Re: [PATCH] intel_th: core: fix null pointer dereference in intel_th_irq

From: David Arcari

Date: Fri Sep 26 2025 - 16:12:46 EST



Hi Alex,

On 9/26/25 12:19 PM, alex@ash.works wrote:
On 2025-08-25 20:45, David Arcari wrote:
In certain cases intel_th_irq can reference a null entry in
the th->thdev array.  This results in the splat shown below.
The problem is that intel_th_output_enable() can modify the
thdev[] array at the same time intel_th_irq is referencing
the same array.  This can be fixed by disabling interrupts
during the call to intel_th_output_enable().

Hi David,

Thank you for the bug report and rootcausing! Can you please also
detail the sequence of actions by which this is reproduced, so
that I can test my fix and not bother you with a back-and-forth
over-email debugging and also add it to our regression testing?
Doesn't have to be a shell script (although I wouldn't say no
to that), plain english would work in a pinch. If you have the
time, I'm also curious about your use case for intel_th.

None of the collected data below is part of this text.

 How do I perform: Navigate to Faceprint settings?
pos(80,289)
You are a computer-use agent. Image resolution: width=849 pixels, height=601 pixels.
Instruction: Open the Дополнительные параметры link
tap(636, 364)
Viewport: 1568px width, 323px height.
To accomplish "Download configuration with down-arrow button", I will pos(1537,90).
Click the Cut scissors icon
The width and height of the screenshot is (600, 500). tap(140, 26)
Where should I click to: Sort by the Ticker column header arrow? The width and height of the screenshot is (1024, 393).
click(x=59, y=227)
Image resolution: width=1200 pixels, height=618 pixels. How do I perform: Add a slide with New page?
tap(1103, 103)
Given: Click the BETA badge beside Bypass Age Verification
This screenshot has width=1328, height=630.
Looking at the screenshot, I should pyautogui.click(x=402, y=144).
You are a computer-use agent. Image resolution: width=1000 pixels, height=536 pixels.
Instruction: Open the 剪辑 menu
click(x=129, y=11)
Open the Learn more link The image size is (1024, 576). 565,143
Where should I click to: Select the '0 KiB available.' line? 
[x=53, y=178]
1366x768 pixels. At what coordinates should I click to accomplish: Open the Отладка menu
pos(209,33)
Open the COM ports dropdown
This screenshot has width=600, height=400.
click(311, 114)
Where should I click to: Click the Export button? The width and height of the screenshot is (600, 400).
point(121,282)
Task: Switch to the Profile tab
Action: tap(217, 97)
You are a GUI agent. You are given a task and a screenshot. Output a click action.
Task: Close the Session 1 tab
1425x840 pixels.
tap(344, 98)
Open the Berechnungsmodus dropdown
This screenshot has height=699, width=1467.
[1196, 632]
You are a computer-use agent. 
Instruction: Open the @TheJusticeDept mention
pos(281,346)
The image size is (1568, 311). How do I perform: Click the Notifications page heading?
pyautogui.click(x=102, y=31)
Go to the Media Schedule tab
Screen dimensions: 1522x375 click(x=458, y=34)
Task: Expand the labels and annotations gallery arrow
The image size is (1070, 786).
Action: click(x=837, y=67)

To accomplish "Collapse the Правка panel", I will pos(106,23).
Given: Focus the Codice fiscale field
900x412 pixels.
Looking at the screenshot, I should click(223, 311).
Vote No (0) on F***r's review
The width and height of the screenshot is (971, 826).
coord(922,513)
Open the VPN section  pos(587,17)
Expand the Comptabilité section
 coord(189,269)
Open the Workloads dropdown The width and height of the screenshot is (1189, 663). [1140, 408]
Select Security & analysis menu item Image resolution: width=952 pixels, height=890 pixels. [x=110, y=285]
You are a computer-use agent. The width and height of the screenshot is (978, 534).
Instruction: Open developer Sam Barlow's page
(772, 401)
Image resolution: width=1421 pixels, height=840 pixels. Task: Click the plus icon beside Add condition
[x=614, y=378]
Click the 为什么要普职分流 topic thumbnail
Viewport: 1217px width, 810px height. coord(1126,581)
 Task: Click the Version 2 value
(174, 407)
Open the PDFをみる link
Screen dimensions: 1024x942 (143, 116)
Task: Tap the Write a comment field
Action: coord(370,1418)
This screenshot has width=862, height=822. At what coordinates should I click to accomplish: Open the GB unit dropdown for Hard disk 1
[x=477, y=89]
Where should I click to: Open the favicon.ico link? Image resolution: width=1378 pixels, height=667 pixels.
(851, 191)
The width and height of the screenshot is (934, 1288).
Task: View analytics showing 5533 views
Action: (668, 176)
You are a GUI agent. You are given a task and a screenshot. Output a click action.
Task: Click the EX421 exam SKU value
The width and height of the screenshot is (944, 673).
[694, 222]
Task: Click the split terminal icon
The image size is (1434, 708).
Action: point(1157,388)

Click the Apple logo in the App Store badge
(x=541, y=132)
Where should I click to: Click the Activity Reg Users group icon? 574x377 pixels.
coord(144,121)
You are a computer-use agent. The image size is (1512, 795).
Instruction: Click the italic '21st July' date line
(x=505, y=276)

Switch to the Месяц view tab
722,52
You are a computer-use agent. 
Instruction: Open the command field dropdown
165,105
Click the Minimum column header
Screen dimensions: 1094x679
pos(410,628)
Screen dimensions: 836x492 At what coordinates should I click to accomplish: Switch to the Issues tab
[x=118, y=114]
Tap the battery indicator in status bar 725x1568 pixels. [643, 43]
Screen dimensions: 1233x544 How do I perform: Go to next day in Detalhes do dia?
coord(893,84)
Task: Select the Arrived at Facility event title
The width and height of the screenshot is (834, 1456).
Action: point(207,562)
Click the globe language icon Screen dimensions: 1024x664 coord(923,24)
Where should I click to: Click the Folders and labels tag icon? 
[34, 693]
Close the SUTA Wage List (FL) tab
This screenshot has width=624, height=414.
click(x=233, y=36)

Unfortunately, I don't have a great reproducer. I have a system which is afflicted in ~ 1 out of every 100 reboots. Adding debug code made the problem easier to reproduce.


This has eluded our testing for about 10 years, so I'm very
interested in the reproducer.

BUG: kernel NULL pointer dereference, address: 0000000000000304
Oops: Oops: 0000 [#1] SMP NOPTI
RIP: 0010:intel_th_irq+0x26/0x70 [intel_th]

Yes, this is absolutely a bug.

@@ -715,7 +715,9 @@ intel_th_subdevice_alloc(struct intel_th *th,
 int intel_th_output_enable(struct intel_th *th, unsigned int otype)
 {
     struct intel_th_device *thdev;
-    int src = 0, dst = 0;
+    int src = 0, dst = 0, ret = 0;
+
+    disable_irq(th->irq);

     for (src = 0, dst = 0; dst <= th->num_thdevs; src++, dst++) {
         for (; src < ARRAY_SIZE(intel_th_subdevices); src++) {

[...]

@@ -750,16 +752,19 @@ int intel_th_output_enable(struct intel_th *th, unsigned int otype)
             goto found;
     }

+nodev:
+    enable_irq(th->irq);
     return -ENODEV;

 found:
     thdev = intel_th_subdevice_alloc(th, &intel_th_subdevices[src]);
     if (IS_ERR(thdev))
-        return PTR_ERR(thdev);
-
-    th->thdev[th->num_thdevs++] = thdev;
+        ret = PTR_ERR(thdev);
+    else
+        th->thdev[th->num_thdevs++] = thdev;

-    return 0;
+    enable_irq(th->irq);
+    return ret;
 }
 EXPORT_SYMBOL_GPL(intel_th_output_enable);

This is indeed a possible fix, but I believe a little bit of
serialization can be employed here.

I was thinking there was a better approach. Given the situation if you'd like me to test a fix, I can do so,


Lastly, my apologies for tardiness.

No worries.

Best,
-DA


Thanks!
--
Alex